● **EXERCISE DETAILS**
Locate the line containing "[Tuta da Track Sao Paulo Senza" in the data below. Reproduce it and every following line up to the end, exactly as given.
═════ PROVIDED ENTRIES
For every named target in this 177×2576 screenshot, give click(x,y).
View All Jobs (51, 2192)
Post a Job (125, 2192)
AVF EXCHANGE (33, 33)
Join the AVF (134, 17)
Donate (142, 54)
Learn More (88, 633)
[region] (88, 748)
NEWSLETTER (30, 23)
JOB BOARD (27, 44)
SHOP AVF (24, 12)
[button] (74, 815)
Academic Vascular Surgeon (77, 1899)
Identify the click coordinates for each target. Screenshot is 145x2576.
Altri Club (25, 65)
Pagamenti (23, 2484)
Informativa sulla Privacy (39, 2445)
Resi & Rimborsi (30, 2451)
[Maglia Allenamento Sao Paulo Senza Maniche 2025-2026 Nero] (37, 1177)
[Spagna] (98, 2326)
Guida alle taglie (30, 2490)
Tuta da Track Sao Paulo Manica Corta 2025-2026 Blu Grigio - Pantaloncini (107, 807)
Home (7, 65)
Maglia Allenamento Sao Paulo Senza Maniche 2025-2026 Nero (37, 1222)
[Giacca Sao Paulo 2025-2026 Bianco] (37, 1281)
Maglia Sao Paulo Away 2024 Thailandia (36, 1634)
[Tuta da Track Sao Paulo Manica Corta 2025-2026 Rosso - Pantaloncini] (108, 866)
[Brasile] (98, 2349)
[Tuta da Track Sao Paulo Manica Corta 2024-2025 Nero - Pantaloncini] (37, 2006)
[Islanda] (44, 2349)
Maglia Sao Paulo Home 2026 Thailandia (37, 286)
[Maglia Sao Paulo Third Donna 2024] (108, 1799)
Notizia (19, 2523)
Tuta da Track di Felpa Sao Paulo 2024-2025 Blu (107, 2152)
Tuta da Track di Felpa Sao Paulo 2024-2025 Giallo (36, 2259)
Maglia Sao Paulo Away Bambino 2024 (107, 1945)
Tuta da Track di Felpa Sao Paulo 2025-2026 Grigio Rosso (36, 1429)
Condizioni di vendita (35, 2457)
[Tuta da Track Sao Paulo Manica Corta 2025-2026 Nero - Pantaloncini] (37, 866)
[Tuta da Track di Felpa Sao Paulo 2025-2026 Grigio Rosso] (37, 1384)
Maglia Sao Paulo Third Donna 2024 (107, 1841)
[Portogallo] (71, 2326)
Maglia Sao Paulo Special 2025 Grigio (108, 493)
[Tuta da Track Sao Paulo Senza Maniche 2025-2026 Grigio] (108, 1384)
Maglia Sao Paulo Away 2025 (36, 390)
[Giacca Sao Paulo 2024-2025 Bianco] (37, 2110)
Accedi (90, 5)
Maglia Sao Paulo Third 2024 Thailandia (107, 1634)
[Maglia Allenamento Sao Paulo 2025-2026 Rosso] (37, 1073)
══════════
● **RESPONSE AREA**
[Tuta da Track Sao Paulo Senza Maniche 2025-2026 Grigio] (108, 1384)
Maglia Sao Paulo Away 2025 (36, 390)
[Giacca Sao Paulo 2024-2025 Bianco] (37, 2110)
Accedi (90, 5)
Maglia Sao Paulo Third 2024 Thailandia (107, 1634)
[Maglia Allenamento Sao Paulo 2025-2026 Rosso] (37, 1073)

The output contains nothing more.